Vício em tecnologia: seremos dependentes das máquinas?
Enviada em 16/05/2025
No clássico literário “1984” de George Orwell, a sociedade retratada vive sob constante vigilância do “Grande Irmão”, uma figura autoritária que controla as informações e manipula a realidade. Essa obra distópica, apesar de escrita no século XX, apresenta reflexões que permanecem atuais, especialmente diante do cenário contemporâneo, em que o vício em tecnologia e a dependência das máquinas se tornaram questões críticas. Nesse contexto, observa-se que o uso excessivo de dispositivos digitais desencadeia problemáticas como o comprometimento da saúde mental e a manipulação comportamental.
O impacto da tecnologia na saúde mental dos indivíduos é notável. O uso excessivo de redes sociais e aplicativos de entretenimento estimula a liberação constante de dopamina, o que gera uma sensação momentânea de prazer e contribui para quadros de ansiedade, depressão e insônia.

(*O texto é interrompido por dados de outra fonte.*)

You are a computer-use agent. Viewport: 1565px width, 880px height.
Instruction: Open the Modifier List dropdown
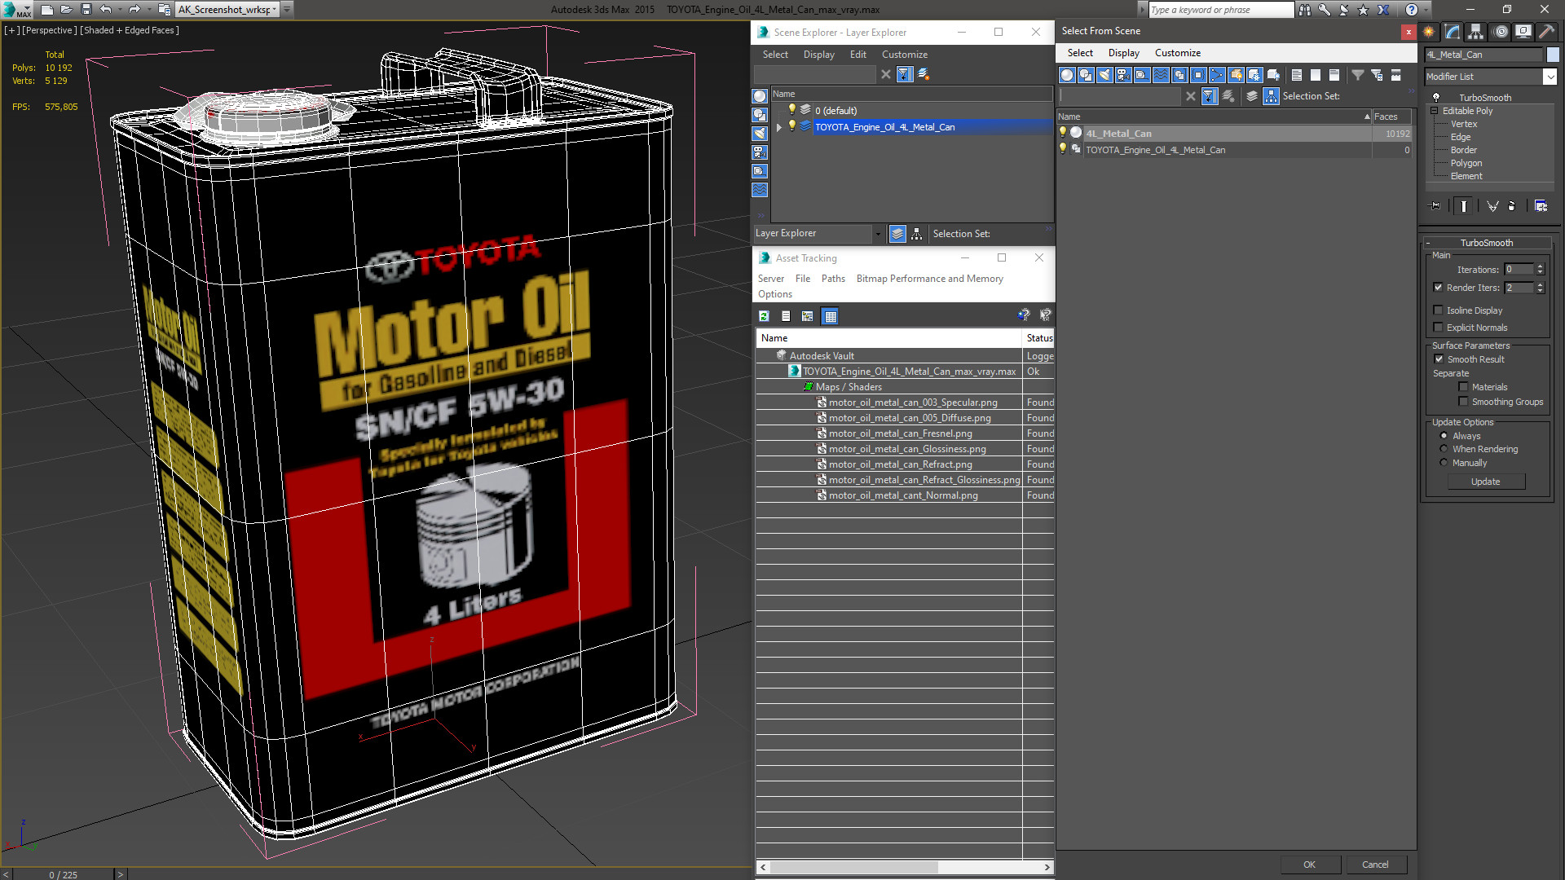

De acordo com a Organização Mundial da Saúde (OMS), o tempo prolongado diante de telas está diretamente relacionado ao aumento de transtornos mentais, evidenciando que a dependência digital afeta o bem-estar psicológico.
Ademais, a manipulação comportamental promovida pelo ambiente digital é um fator preocupante. Plataformas de redes sociais utilizam algoritmos que monitoram o comportamento dos usuários e personalizam o conteúdo exibido, reforçando bolhas informativas e manipulando opiniões. Esse fenômeno se assemelha à vigilância descrita em “1984”, na qual o “Grande Irmão” controla informações e distorce a percepção da realidade, gerando uma falsa sensação de liberdade.
Para enfrentar essas problemáticas, é fundamental que o Ministério da Educação promova campanhas de conscientização digital nas escolas, orientando os jovens sobre o uso saudável da tecnologia. Além disso, o Ministério da Saúde deve investir em programas de apoio psicológico para pessoas afetadas pelo vício digital. Por fim, é crucial que as próprias plataformas digitais adotem políticas mais transparentes, garantindo que os usuários compreendam como seus dados são utilizados e possam exercer maior controle sobre suas interações online.